:: Direction ::
Could you recast the material below as a numbered list, from the line with "You are a computer-use agent." up to and including the line with "(x=2013, y=393)", leaving out any blank lines?

:: Material for locating described items ::

[start]

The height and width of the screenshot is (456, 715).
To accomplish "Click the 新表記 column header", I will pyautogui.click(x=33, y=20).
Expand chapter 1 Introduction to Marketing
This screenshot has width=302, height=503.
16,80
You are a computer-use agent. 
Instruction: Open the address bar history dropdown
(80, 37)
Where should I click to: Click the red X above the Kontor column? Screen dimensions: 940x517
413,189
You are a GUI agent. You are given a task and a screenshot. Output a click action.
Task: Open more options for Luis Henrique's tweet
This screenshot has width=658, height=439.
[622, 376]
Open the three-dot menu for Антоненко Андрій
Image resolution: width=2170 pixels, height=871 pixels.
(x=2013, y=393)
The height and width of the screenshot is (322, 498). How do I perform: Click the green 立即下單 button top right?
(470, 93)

[end]
[start]

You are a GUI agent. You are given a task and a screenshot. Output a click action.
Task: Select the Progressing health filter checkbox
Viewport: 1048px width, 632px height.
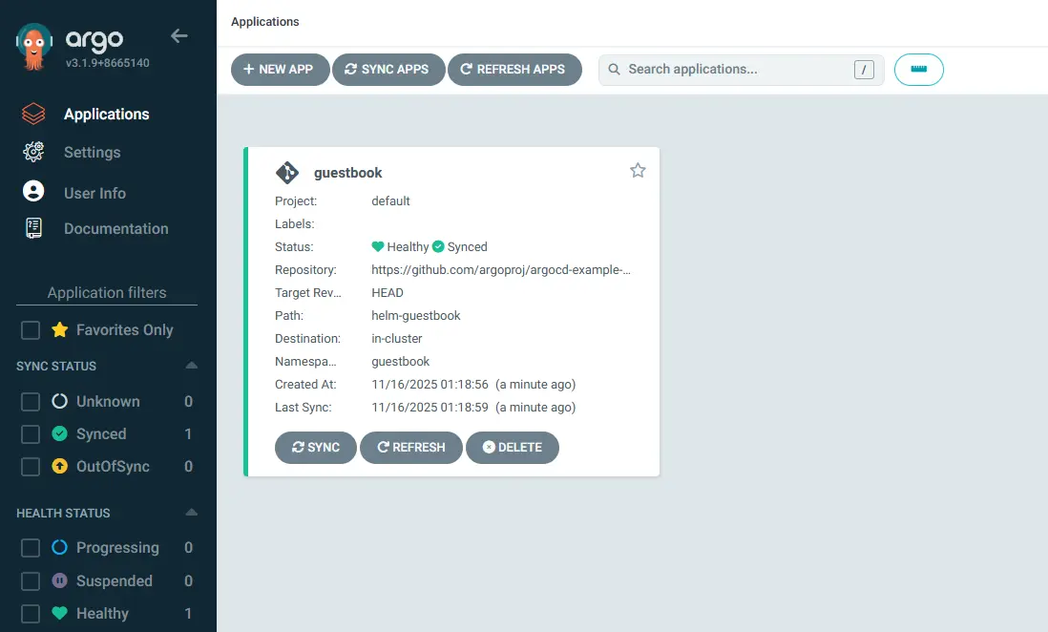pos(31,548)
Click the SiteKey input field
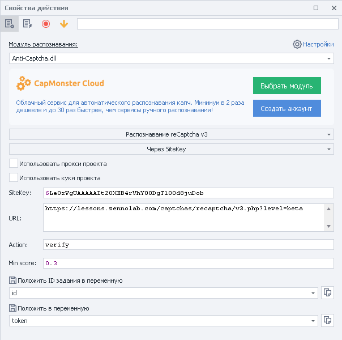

[end]

:: Reply to the exercise ::
1. You are a computer-use agent. 
2. Instruction: Open the address bar history dropdown
3. (80, 37)
4. Where should I click to: Click the red X above the Kontor column? Screen dimensions: 940x517
5. 413,189
6. You are a GUI agent. You are given a task and a screenshot. Output a click action.
7. Task: Open more options for Luis Henrique's tweet
8. This screenshot has width=658, height=439.
9. [622, 376]
10. Open the three-dot menu for Антоненко Андрій
11. Image resolution: width=2170 pixels, height=871 pixels.
12. (x=2013, y=393)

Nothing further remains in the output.